We gathered at a rustic mountain retreat center outside Denver for what unfolded as a powerful learning experience, professionally and personally. My work involves a lot of meetings. A lot of meetings. And I thought I was pretty good at them–forming agendas, keeping conversation moving, making decisions–in short, getting stuff done. What I learned over those four days with a group of people who quickly became supportive friends, was working toward consensus is a process, not an outcome. The best decision possible emerges from a deep shared understanding, an openness to something in the future that we may not be able to see at the start of the conversation.
I remember a discussion with my former husband years ago where I was intent on convincing him of my position.

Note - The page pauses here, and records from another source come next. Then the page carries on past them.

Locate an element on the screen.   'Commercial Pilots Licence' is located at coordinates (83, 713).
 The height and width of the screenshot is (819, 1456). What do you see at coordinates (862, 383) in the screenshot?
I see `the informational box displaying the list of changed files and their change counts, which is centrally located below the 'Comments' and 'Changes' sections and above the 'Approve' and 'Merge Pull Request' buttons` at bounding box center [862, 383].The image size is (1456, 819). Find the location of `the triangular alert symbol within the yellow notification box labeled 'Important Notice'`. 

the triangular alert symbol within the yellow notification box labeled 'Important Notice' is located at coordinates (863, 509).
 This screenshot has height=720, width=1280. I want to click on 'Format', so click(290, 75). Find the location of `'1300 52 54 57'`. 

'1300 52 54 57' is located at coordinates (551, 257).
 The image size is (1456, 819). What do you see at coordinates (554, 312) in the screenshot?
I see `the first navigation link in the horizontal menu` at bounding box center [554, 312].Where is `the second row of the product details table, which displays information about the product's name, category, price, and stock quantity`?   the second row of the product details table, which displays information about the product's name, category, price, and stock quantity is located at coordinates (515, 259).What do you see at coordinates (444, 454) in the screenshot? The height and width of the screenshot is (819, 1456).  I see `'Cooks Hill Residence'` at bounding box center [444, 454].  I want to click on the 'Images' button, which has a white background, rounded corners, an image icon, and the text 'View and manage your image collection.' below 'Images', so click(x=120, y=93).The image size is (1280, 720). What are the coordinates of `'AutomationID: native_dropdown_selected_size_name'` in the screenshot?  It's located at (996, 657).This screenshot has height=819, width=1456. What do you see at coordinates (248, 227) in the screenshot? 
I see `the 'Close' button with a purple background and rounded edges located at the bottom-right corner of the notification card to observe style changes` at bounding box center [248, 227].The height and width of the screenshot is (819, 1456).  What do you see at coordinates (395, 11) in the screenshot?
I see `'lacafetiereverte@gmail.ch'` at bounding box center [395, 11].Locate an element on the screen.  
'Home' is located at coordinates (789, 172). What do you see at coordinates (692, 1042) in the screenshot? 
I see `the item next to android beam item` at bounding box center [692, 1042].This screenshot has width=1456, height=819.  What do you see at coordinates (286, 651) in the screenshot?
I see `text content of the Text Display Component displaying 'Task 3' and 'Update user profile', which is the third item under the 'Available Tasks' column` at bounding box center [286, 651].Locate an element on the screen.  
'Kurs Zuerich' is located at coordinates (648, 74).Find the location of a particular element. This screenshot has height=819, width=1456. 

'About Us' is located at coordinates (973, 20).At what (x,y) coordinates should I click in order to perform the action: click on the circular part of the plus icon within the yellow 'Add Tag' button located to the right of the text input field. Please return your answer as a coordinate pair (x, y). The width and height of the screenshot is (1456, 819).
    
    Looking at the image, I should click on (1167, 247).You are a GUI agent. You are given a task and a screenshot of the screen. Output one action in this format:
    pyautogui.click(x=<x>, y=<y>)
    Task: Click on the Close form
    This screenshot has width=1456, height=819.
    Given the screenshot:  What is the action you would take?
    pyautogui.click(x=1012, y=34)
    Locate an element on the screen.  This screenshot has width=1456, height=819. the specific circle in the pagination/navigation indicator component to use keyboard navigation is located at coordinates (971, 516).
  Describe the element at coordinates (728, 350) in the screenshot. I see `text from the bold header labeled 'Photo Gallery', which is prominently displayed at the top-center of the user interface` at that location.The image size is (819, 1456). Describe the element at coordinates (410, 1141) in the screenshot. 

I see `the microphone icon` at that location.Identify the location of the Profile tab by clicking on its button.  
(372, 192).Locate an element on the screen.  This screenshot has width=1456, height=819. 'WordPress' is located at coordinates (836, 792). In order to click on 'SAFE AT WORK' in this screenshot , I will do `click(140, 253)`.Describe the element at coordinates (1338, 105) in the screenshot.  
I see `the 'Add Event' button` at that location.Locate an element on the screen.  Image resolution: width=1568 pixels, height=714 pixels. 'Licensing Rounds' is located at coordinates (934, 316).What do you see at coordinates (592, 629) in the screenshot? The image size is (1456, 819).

He shared his idea, and thinking he was finished I launched into laying out my argument. He turned to me and said, “I wasn’t done. I was taking a breath.” While humorous, it was a wake up call to me to slow down and listen. I recalled our exchange during this retreat, as we learned how to facilitate a conversation where all voices are heard and all participants feel safe and respected. Everyone has a piece of the truth, and we must be able to step back and see what we might be missing in our own thinking and observations.
As a community, we encounter challenging conversations and difficult decisions daily, whether in parent evenings, teacher conferences, board meetings, or after school on the playground. While these encounters may not all require structured facilitation, they do ask us to bring many of the same intentions and mindsets outlined in my training:
- The value of community is so great that we don’t want to leave anyone behind.
- We should seek unity, not unanimity.
- We cannot know if a decision is right until we live it.
- Our goal is move from either/or to both/and.
- Trust is not a precursor for effective conversation, but effective conversation can build trust.
A colleague recently recounted an exchange she had with a leader in an international aid agency regarding an upcoming policy summit. When asked about possible outcomes of the meeting, the woman replied, “The goal may not be to make decisions. Sometimes the most important thing is for people who think differently to just be in the same room, talking and listening to each other. Then when big things happen and they need to act, they know how to work together.”
Listening with open minds and hearts and seeing what Douglas Gerwin described as “the spark of the divine” in one another will allow us to reconcile even the most varied opinions, nurture a human fellowship rooted in love, AND get stuff done.